- _Parts of the exercise_
[A] In the chisel thread, what grit does TwoSkies57 use as a starting point when sharpening in "damage control" mode?
[B] Please return the chisel thread word for word, starting with "# How To Remove" and going on through "sandpaper....36, 60, 80?".

# How To Remove Nicks From Wood Chisel



## JIMMIEM (Apr 4, 2010)

I have some wood chisels that I need to sharpen. I plan on doing the sharpening with various sand paper grits. But the edges have some small nicks and I don't have a grinder. How to remove the nicks without a grinder? I thought about trying to remove them with coarse sandpaper....36, 60, 80?


----------



## TwoSkies57 (Feb 23, 2009)

When I'm sharpening in "damage control" mode... 80 grit is my go to starting point...


----------



## JIMMIEM (Apr 4, 2010)

TwoSkies57 said:


> When I'm sharpening in "damage control" mode... 80 grit is my go to starting point...


Do you sand the edge head on with the 80 grit or flat to get the back and on angle to get the bevel?


----------



## TwoSkies57 (Feb 23, 2009)

- _Extracted entries_

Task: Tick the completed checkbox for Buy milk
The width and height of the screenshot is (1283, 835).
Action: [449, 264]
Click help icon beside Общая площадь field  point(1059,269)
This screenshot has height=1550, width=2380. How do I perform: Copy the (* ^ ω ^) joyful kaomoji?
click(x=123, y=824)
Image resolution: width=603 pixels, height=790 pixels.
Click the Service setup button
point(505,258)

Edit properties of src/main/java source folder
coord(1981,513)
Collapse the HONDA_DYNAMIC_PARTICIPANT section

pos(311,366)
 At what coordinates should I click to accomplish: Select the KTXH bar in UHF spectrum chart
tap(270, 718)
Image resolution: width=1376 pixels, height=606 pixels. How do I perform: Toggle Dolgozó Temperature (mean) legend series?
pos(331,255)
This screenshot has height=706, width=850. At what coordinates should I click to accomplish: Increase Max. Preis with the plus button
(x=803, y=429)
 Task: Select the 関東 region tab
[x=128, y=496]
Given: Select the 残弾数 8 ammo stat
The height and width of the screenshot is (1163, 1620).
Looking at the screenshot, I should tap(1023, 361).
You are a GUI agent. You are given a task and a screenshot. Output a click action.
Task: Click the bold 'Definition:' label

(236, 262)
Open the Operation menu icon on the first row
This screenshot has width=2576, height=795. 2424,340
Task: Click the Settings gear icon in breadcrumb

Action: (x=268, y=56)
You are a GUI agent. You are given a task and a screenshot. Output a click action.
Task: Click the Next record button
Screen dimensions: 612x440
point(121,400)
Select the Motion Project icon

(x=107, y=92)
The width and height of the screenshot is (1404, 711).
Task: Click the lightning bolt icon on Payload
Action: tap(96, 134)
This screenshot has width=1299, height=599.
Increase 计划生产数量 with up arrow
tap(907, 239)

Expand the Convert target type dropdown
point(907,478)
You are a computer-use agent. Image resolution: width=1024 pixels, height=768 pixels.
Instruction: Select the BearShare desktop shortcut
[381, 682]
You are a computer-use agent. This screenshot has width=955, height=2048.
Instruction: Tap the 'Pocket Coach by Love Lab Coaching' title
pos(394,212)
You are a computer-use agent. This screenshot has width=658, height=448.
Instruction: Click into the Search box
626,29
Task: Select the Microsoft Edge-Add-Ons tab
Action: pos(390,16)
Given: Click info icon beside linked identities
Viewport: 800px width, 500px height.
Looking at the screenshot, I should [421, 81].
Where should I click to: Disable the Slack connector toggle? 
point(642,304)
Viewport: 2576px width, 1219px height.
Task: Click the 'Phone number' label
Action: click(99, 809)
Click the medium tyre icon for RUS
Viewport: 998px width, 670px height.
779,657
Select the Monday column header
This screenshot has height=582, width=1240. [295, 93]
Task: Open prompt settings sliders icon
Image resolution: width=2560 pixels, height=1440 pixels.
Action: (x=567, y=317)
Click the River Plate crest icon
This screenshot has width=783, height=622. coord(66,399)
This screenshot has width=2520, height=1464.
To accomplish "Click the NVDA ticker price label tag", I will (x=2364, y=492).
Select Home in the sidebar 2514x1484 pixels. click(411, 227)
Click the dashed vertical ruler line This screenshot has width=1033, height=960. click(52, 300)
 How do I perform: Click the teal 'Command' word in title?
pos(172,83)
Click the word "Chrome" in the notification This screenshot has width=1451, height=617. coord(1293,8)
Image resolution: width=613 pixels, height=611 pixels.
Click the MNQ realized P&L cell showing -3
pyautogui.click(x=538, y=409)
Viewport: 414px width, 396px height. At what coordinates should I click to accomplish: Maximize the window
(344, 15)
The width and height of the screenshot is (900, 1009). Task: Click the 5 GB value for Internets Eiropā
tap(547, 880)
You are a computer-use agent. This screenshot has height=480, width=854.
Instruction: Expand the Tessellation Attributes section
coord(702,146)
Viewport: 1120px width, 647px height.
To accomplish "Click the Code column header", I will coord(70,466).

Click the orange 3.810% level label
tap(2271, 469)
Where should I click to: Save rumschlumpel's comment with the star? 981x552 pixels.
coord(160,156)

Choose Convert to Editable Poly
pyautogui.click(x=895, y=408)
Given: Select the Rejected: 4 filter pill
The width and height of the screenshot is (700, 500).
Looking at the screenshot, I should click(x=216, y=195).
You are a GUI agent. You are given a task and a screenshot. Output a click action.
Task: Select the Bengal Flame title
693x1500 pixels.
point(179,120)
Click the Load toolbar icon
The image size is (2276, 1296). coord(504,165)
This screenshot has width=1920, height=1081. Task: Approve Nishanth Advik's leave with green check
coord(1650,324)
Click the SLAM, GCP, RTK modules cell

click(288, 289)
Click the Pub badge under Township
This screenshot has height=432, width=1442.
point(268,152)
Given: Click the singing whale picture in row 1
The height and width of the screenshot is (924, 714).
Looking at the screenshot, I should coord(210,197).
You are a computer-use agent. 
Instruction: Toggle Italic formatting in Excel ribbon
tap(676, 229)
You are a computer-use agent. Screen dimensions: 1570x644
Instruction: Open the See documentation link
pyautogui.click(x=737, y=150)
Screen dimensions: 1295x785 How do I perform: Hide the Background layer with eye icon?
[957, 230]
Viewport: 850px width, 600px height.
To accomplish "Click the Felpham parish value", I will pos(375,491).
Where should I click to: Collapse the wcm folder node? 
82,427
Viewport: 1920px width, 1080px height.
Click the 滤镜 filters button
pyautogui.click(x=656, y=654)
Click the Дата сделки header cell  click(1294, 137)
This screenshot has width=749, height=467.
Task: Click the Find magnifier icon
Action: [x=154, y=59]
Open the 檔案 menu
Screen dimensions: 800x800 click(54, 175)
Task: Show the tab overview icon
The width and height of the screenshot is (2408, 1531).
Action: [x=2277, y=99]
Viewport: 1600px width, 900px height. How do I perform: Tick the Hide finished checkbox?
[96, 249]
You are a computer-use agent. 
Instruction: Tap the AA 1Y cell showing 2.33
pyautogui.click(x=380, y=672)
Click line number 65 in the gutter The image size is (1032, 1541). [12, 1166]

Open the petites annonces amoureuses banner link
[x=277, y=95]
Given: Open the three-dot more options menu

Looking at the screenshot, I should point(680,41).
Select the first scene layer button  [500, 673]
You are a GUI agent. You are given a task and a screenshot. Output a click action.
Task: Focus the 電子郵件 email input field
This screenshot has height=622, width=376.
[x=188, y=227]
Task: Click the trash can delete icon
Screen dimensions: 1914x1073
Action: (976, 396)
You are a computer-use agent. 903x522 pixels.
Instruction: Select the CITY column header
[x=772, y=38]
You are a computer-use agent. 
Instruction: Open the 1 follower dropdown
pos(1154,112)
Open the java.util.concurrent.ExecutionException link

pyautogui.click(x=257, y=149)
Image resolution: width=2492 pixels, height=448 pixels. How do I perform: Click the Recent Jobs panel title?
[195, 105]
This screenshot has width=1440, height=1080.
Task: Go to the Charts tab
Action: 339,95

- _Answers for this exercise_
[A] 80 grit.

[B]
# How To Remove Nicks From Wood Chisel



## JIMMIEM (Apr 4, 2010)

I have some wood chisels that I need to sharpen. I plan on doing the sharpening with various sand paper grits. But the edges have some small nicks and I don't have a grinder. How to remove the nicks without a grinder? I thought about trying to remove them with coarse sandpaper....36, 60, 80?